I. Flocking Theory: Collective Behaviors in Active and Living Systems
It is well known in physics that collective behavior exists in systems with only local interactions, e. g., the long-range magnetic order described by the Heisenberg model. These collective behaviors have also been observed in living systems, such as in fish school, bird flock, and bacterial swarming motion. Motivated by these biological (or active) systems where the difference from its physical counterpart is that each individual is endowed with its own energy source that allows it to move, i.e., they are self-propelled. Motivated by results from Tamas Vicsek and his coworkers using a discrete model (the Vicsek model), John Toner (U. Oregon) and I developed a hydrodynamic model to describe the large- scale collective behaviors in systems with self-propelled individuals in a series of 3 papers published during 1995-1998. We discovered that due to the non-equilibrium nature of the self-propelled systems, the long-range order is preserved even in two dimensions, which breaks the well-known Mermin-Wagner theorem that is valid for equilibrium systems. Other important collective behaviors such as the anomalous density fluctuations and the anisotropic sound waves are also studied by using the hydrodynamic model, which is now called the Toner-Tu equation. For our work in developing the flocking theory, Tamas Vicsek, John Toner and I were awarded the 2020 Lars Onsager Prize from the American Physical Society (APS): "For seminal work on the theory of flocking that marked the birth and contributed greatly to the development of the field of active matter."
Our work on the flocking theory helped open a new field called physics of active matter, which has been applied to study living systems such as the cytoskeletal spindle dynamics, collective behaviors of bacterial swarming and wound healing.

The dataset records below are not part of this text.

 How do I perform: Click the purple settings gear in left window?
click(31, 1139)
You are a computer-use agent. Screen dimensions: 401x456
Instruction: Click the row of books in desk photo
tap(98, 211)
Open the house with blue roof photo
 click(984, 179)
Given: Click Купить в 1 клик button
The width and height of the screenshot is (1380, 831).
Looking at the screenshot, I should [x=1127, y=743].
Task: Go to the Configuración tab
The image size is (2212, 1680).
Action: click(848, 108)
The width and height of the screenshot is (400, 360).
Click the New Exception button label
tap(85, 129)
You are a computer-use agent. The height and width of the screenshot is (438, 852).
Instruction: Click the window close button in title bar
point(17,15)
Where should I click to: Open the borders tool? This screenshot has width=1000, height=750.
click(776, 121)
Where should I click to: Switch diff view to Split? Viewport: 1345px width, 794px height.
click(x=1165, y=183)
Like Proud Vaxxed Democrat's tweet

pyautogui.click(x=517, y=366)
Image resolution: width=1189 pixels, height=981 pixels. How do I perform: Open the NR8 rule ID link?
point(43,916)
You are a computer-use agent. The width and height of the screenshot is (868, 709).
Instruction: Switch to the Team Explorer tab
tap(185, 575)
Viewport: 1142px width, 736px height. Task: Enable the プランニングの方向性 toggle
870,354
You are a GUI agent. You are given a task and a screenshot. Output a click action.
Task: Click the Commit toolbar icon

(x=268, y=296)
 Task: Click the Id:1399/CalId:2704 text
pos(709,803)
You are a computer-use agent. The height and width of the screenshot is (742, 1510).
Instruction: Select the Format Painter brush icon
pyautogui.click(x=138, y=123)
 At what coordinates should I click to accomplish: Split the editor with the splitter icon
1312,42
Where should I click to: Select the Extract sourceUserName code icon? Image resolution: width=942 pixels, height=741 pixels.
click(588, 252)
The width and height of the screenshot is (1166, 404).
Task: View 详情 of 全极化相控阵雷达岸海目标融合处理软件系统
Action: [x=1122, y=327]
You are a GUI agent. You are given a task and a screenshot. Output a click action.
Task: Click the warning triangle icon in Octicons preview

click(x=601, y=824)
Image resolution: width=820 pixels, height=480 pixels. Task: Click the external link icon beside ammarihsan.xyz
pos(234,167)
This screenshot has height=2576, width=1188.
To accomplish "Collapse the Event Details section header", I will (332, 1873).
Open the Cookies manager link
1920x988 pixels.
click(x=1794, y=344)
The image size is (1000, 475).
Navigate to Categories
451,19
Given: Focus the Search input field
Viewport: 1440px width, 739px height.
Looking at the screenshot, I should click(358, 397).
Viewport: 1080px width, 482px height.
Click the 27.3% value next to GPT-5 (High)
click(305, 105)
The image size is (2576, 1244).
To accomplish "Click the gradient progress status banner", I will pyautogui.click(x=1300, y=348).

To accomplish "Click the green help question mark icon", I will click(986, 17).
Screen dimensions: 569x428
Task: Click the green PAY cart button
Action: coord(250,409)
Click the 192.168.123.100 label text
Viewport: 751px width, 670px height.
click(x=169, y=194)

• "Long Range Order in a 2-dimensional Dynamical XY Model: How Birds Fly Together", J. Toner and Yuhai Tu, Phys. Rev. Lett. (PRL), 75(23), 4326 (1995). Flocking Theory I
• “Flocks, herds, and schools: A quantitative theory of flocking”, J. Toner, Yuhai Tu, Phys. Rev. E, 58(4), 4828 (1998). Flocking Theory II• “Sound Waves and the Absence of Galilean Invariance in Flocks”, Yuhai Tu, J. Toner and M. Ulm. Phys. Rev. Lett. (PRL), 80(21), 4819 (1998). Flocking Theory III
• “Hydrodynamics and phases of flocks”, John Toner, Yuhai Tu, Sriram Ramaswamy, Annals of Physics 318(1):170-244 (2005). Review
II. Quantitative Systems Biology: Bacterial Chemotaxis and Motility
Systems biology aims to understand biological systems in a wholistic fashion based on microscopic interactions of individual molecules in the underlying system. So far, this goal has remained a dream in most cases. Since the early 2000’s, in close collaboration with experimental biologists including the late Howard Berg and many of his former lab members, we have developed models to study all key aspects of the E. coli chemotaxis system including sensing and signal processing, flagellar motor functions, cellular motility, and population behaviors. Furthermore, we have integrated these different subsystems coherently into an integrated multiscale modeling framework that allows us to gain a system level understanding of bacterial chemotaxis and motility behaviors based on relevant molecular mechanisms. Three aspects of our work are described below:
II.A. Chemotaxis signal transduction: sensory adaptation and signal amplification.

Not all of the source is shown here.